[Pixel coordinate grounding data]
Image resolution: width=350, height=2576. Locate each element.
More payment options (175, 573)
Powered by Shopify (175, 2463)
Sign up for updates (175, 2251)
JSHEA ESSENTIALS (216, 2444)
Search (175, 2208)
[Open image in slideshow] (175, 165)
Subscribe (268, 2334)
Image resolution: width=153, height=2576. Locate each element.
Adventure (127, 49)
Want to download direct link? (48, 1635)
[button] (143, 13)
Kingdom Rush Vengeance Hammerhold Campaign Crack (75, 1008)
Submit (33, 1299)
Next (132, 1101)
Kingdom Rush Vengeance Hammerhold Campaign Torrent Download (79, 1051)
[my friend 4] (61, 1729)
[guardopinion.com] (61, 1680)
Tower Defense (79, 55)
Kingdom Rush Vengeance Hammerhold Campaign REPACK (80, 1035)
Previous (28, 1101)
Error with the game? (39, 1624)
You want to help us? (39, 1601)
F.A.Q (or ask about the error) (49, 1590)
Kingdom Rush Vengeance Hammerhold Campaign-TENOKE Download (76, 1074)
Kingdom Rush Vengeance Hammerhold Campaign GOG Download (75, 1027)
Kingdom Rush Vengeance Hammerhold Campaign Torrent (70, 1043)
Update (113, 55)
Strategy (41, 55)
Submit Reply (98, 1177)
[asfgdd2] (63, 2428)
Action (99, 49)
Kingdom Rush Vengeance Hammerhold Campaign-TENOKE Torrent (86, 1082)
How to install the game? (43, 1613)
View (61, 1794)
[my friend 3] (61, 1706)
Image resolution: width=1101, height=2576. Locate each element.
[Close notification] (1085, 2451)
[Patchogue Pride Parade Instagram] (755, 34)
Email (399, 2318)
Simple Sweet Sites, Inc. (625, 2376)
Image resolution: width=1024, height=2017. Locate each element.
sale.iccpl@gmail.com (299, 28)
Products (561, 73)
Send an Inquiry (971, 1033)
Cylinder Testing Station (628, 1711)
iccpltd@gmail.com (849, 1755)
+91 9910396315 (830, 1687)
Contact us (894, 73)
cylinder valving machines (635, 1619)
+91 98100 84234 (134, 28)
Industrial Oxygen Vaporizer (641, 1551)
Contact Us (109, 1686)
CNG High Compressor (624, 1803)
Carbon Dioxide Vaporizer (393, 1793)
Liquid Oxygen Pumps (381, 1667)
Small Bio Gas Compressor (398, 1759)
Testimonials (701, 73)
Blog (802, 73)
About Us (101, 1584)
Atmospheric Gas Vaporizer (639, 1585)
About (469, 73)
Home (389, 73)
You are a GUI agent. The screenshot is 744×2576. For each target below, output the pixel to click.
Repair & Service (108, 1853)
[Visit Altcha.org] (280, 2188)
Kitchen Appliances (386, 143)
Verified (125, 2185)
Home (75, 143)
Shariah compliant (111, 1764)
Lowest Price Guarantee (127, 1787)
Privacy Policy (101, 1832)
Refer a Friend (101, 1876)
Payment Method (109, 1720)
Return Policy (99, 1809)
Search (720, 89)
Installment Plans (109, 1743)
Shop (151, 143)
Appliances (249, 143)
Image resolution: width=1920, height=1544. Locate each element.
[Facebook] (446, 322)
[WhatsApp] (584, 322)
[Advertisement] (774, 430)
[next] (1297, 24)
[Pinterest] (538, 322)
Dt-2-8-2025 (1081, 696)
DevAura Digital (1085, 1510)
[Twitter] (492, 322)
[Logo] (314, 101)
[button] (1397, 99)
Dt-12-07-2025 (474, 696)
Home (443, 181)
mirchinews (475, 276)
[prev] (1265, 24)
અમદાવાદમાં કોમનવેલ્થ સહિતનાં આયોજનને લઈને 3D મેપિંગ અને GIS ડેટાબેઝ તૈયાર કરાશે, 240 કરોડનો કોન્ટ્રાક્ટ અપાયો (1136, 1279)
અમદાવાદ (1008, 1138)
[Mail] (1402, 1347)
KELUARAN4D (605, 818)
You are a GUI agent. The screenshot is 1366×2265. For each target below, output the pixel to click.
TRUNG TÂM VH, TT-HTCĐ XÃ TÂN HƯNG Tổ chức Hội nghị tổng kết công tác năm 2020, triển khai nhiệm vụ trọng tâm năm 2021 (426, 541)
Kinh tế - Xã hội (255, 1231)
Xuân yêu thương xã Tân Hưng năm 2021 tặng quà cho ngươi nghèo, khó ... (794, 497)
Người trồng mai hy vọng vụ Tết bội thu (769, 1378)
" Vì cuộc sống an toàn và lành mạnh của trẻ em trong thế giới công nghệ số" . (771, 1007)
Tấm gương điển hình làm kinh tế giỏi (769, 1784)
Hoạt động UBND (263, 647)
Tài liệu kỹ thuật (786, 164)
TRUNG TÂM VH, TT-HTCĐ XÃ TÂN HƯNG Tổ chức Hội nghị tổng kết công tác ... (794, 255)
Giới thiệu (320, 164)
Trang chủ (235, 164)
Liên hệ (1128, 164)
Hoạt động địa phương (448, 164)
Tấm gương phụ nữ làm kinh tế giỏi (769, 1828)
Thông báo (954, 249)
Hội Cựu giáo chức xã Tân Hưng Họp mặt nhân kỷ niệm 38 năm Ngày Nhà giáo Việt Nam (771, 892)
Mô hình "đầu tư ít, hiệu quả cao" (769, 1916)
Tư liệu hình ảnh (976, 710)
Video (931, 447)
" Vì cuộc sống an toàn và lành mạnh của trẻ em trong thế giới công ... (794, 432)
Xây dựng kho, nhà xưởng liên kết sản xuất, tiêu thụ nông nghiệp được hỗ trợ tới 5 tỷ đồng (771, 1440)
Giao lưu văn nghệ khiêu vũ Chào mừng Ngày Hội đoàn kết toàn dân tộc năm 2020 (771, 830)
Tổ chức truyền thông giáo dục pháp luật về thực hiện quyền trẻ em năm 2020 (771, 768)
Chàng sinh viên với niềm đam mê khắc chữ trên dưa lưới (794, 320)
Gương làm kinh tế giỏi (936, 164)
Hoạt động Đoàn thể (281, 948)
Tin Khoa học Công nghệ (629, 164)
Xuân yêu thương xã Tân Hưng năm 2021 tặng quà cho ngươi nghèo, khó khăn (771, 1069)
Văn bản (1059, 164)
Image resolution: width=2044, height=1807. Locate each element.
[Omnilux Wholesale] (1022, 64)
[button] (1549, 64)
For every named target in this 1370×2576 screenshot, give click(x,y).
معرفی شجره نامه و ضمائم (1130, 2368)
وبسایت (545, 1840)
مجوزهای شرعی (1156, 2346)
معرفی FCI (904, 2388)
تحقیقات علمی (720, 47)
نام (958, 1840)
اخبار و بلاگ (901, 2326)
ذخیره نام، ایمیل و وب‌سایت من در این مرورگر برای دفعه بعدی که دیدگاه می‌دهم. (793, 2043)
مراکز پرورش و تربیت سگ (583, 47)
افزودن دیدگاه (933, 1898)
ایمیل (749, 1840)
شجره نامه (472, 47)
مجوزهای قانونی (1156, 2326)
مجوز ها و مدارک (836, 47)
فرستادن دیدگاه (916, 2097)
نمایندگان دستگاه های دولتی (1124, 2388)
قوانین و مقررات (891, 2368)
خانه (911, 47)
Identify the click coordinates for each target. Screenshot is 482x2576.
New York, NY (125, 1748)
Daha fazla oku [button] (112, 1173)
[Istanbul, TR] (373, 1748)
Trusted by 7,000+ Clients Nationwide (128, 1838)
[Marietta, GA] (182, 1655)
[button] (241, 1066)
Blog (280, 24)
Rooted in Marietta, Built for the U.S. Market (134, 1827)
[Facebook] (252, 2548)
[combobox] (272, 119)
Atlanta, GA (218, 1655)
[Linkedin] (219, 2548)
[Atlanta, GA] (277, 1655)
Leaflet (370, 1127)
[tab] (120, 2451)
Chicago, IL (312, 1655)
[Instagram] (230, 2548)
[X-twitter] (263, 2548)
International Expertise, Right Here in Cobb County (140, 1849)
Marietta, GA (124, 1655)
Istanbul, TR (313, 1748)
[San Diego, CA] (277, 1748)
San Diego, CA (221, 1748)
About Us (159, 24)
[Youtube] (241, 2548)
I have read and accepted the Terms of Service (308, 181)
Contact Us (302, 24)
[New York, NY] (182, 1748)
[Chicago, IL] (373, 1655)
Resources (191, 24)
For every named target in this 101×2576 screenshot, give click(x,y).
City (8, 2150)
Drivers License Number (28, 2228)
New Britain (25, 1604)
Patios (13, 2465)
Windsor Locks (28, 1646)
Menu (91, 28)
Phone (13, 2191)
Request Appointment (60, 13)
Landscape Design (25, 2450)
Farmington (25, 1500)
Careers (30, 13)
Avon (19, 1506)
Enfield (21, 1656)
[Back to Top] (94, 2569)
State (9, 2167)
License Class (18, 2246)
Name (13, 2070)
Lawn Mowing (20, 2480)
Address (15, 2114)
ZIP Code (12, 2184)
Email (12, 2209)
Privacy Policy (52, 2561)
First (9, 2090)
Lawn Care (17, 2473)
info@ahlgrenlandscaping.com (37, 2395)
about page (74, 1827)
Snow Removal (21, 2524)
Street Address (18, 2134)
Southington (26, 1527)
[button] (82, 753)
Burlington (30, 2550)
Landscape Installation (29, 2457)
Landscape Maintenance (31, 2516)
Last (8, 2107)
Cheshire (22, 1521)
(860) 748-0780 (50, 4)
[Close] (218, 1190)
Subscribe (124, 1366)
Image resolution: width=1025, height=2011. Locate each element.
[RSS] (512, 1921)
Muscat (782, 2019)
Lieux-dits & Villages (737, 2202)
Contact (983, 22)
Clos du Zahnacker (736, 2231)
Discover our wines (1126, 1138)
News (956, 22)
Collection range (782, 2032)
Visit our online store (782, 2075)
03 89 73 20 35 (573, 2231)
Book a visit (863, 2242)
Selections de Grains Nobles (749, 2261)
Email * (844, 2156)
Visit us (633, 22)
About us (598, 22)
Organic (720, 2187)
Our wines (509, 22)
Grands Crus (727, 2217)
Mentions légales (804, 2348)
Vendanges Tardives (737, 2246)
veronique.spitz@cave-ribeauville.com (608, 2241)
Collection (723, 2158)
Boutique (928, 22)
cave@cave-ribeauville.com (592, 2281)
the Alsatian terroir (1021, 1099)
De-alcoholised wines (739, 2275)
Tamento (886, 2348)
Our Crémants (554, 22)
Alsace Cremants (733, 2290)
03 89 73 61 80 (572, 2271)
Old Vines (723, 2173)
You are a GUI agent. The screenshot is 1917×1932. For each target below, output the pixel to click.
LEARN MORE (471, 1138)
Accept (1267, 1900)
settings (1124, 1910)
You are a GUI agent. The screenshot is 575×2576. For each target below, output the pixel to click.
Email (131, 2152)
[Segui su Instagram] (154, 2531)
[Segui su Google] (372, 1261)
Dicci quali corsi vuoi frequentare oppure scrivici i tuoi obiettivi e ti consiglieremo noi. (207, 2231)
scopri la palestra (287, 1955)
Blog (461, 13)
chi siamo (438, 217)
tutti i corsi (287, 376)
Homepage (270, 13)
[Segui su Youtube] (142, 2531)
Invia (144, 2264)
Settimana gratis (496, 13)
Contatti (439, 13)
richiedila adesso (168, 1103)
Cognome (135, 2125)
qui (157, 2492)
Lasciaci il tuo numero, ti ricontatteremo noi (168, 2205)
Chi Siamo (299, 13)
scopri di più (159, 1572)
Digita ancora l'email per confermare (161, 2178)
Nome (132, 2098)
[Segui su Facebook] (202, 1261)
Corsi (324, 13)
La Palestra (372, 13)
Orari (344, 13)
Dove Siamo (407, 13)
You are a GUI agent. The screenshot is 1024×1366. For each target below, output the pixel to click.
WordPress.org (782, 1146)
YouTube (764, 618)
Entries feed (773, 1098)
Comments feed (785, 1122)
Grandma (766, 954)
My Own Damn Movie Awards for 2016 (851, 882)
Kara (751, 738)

• Description of the task: After locating the line holding "cave@cave-ribeauville.com (592, 2281)" above, output exactly that line and every line after it through the line holding "[Segui su Youtube] (142, 2531)". Include nothing else.

• Answer space:
cave@cave-ribeauville.com (592, 2281)
the Alsatian terroir (1021, 1099)
De-alcoholised wines (739, 2275)
Tamento (886, 2348)
Our Crémants (554, 22)
Alsace Cremants (733, 2290)
03 89 73 61 80 (572, 2271)
Old Vines (723, 2173)
You are a GUI agent. The screenshot is 1917×1932. For each target below, output the pixel to click.
LEARN MORE (471, 1138)
Accept (1267, 1900)
settings (1124, 1910)
You are a GUI agent. The screenshot is 575×2576. For each target below, output the pixel to click.
Email (131, 2152)
[Segui su Instagram] (154, 2531)
[Segui su Google] (372, 1261)
Dicci quali corsi vuoi frequentare oppure scrivici i tuoi obiettivi e ti consiglieremo noi. (207, 2231)
scopri la palestra (287, 1955)
Blog (461, 13)
chi siamo (438, 217)
tutti i corsi (287, 376)
Homepage (270, 13)
[Segui su Youtube] (142, 2531)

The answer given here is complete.